Liberals would love someone who wielded refreshingly honest, cut-the-crap jabs to cut through soft, wimpy-lipped, inside-the-Beltway euphemisms and carefully molded campaign phrases that sound like they’ve emerged from ten computer algorithms and twenty focus groups. We’d hail him as a new Harry Truman.

Bernie Sanders gave it a great try, but Trump was the more ruthless phrasemaker: Lyin’ Ted Cruz, Little Marco Rubio, Crooked Hillary Clinton, I will make Mexico pay for that wall, even Make America Great Again. I don’t know if Trump concocted those lines himself, but he chose to make them his slogans.

Even when Trump says something untrue, his admirers don’t appear to care much. Their attitude seems to be “So what if he’s not Professor Precise? At least he means what he says. Even if he’s wrong — and a lot of what he says feels right to me, even if some decimal-checking poindexter says it’s not perfectly correct — I’ll take a guy who sounds real and talks straight over some slippery politician who says stuff he can weasel out of or a so-called ‘expert’ who shades everything with lots of vague exceptions.”
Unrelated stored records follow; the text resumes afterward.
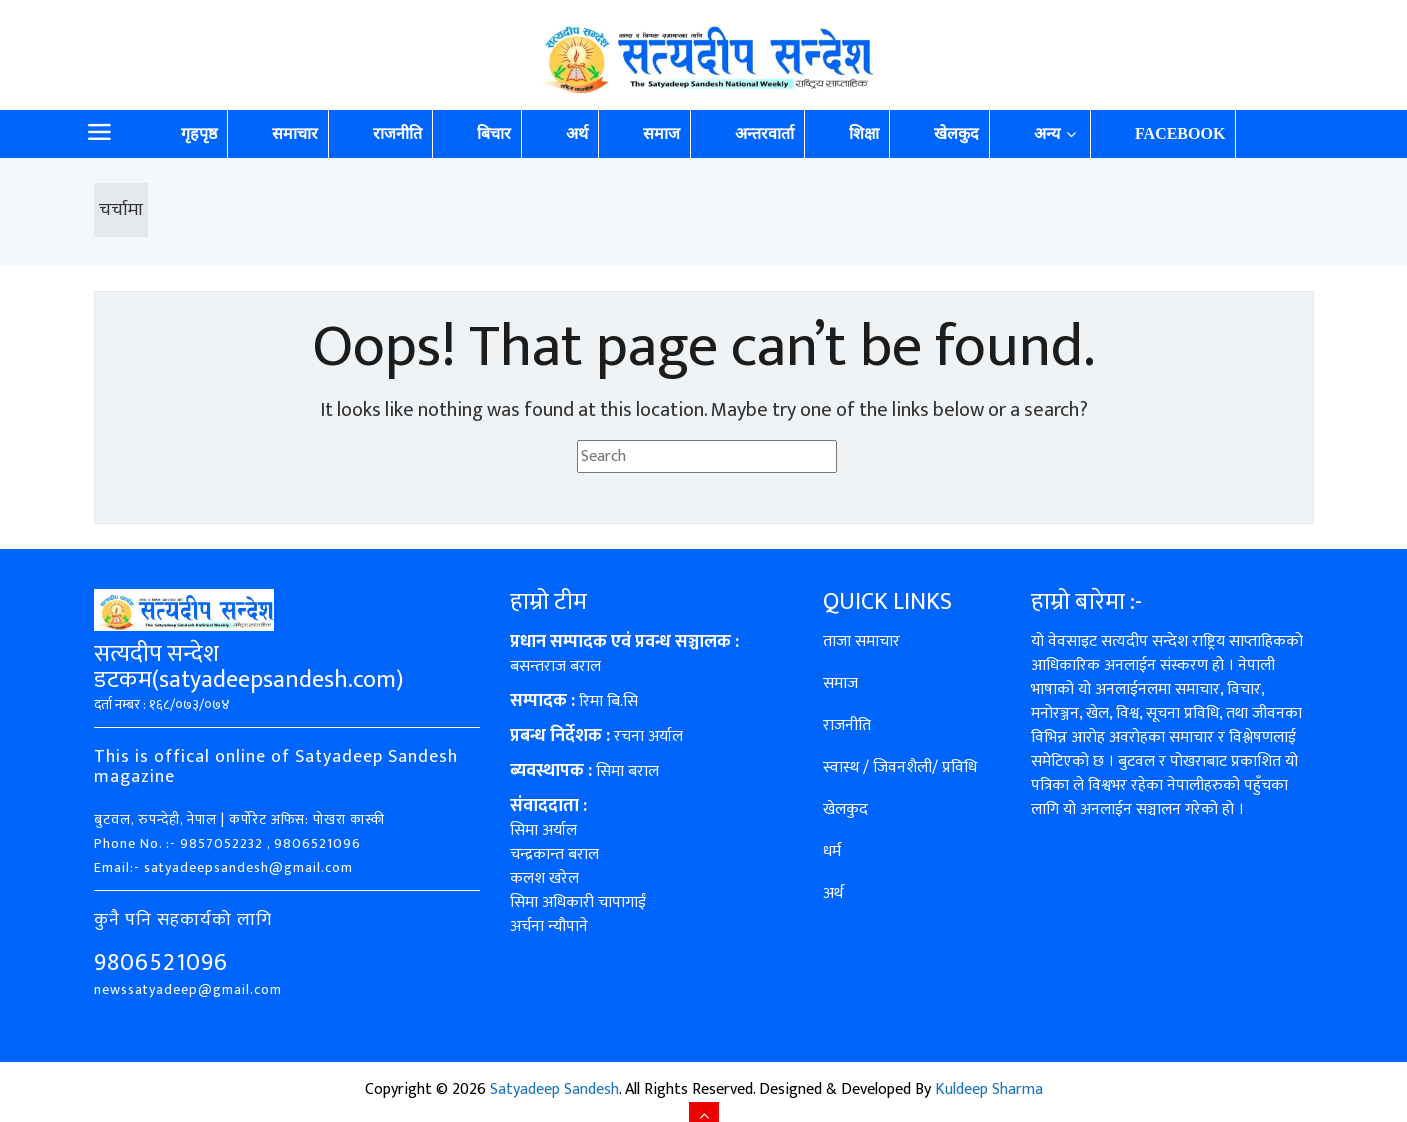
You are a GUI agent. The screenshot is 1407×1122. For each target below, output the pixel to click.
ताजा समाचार (861, 641)
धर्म (832, 851)
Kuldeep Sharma (989, 1089)
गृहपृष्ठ (199, 133)
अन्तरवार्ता (764, 133)
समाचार (295, 133)
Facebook (1180, 133)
Trump never seems to hold back his feelings, even when he lies. That’s his version of authenticity. And Americans love people who project authenticity: A rapper who sounds like a bone-hard survivor of dangerous streets, or a country star who sings like he’s never seen a city except Nashville.

I’m not saying that I want a liberal who lies as wildly as Trump, boasts as endlessly about himself, or is as quick to vilify anyone who doesn’t yessir-yessir him.

But someone full of genuinely held liberal principles that spray out in raw, direct, colorful rhetoric could give Trump quite a fight.